For the third straight week, New York City's big school system remained immobilized by a teachers' strike. Ironically, schools in the neighborhood-run Brooklyn district at the center of the controversy were fully open. While police patrolled the streets around Ocean Hill-Brownsville's eight schools, children inside the building benefited from one of the nation's youngest, best-educated and most enthusiastic teaching staffs.

The background of the situation has become unpleasantly familiar to New Yorkers. The city's board of education last year set up a pilot project in the Ocean Hill-Brownsville section to test school decentralization, which would allow "the community"—the parents themselves and the neighborhood leaders—to run the schools. Only that way, supporters of the scheme claim, will ghetto children get sympathetic teachers with a more flexible approach to their special needs. Most professional, unionized teachers deeply distrust the idea. And when the Ocean Hill-Brownsville governing committee asked for the transfer of 13 teachers that it considered objectionable, 350 other teachers in the area abandoned their classes in sympathy. Thereupon, the committee set out to hire substitutes. Many of the newcomers were recruited from a special intensive-training program set up by the New York Board of Education to ease the city's teacher shortage.

At P.S. 178, a half-century-old pile of brick, stone and flaking plaster, Principal David W. Lee, 43, has assembled a staff of 39 teachers who are there, as he puts it, because "they give a damn." The group includes 24 men, a high percentage for an elementary school. Although the enrollment is predominantly Negro, 33 teachers are white. Thirty are under 25. Many are recent graduates of Columbia, Yale, Chicago, and other blue-chip colleges. Belittling his own plain-cut clothes, Principal Lee, a Chinese American, says: "I'm a bum—but most of my teachers wear Brooks Brothers suits."
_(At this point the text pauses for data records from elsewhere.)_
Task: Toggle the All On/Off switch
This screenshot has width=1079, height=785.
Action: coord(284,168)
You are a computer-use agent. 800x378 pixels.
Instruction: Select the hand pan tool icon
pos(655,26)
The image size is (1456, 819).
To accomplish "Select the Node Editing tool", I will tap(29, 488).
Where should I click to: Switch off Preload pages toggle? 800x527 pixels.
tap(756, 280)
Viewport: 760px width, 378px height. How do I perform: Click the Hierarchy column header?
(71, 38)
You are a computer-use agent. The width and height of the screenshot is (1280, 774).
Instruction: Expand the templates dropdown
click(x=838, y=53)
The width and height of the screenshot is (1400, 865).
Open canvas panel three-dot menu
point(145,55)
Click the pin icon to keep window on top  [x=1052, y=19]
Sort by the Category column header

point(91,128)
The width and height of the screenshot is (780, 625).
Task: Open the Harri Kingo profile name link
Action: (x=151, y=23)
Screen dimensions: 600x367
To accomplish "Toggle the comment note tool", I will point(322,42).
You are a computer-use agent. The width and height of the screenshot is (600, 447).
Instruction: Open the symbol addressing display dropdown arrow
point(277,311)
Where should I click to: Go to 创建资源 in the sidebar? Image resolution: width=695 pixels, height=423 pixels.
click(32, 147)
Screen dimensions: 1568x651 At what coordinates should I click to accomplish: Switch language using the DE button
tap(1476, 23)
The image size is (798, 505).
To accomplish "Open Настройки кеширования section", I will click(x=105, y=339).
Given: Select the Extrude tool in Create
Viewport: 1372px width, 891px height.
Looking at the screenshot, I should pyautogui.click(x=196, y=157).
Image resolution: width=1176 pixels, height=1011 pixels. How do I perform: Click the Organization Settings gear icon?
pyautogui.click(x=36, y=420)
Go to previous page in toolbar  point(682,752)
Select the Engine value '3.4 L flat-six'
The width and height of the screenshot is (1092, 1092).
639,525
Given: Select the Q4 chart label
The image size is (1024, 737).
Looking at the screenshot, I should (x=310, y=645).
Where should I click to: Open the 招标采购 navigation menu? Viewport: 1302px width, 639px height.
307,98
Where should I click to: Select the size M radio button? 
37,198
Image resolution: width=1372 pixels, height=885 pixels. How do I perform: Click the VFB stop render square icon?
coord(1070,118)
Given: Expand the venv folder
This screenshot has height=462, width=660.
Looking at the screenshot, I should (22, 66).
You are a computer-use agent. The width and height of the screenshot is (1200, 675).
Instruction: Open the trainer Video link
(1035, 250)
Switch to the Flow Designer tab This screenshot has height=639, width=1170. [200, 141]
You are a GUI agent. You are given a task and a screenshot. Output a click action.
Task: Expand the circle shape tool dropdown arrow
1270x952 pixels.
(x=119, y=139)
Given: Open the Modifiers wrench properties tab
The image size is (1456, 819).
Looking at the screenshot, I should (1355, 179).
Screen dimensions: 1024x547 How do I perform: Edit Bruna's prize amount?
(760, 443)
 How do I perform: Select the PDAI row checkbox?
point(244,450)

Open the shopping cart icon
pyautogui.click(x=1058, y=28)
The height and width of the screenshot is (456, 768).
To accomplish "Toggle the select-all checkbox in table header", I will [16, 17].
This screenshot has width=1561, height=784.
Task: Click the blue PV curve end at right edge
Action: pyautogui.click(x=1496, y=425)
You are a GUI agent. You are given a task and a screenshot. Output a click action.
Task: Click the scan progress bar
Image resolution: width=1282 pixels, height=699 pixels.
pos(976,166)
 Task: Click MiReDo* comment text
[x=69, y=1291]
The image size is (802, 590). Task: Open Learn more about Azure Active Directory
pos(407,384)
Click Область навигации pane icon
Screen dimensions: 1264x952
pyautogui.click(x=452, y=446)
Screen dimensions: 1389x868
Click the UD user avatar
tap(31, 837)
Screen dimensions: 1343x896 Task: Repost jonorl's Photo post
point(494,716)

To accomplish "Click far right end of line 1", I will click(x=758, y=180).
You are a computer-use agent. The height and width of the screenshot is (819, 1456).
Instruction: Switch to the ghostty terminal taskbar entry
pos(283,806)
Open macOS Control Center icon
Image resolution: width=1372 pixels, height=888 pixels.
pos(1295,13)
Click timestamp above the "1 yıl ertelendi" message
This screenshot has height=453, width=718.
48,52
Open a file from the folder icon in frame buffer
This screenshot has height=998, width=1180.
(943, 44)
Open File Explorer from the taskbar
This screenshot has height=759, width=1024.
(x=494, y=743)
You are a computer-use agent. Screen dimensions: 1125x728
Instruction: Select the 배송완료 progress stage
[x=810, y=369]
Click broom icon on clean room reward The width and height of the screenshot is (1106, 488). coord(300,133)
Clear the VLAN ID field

Jumping Rope. There is nothing button-down about their teaching. Barry Ernstoff, 22, a Columbia graduate and N.Y.U. Law student, jolted his students one day by jumping rope with them. "Teachers don't jump rope," one boy scolded. Ernstoff explains: "We've got to humanize ourselves. Black kids are cynical about any white person's caring for them, and little by little, through affection and honesty, we've got to break that down." He repeatedly makes deliberate mistakes on the blackboard, enticing his pupils to spot them. "Some of these kids learn not to question white people. They develop a kind of slave mentality and I want them to talk back." He winces when they are asked to describe their neighborhoods and respond with what they think is wanted: adjectives such as nice, clean and pretty, instead of more accurate words like ugly or broken down.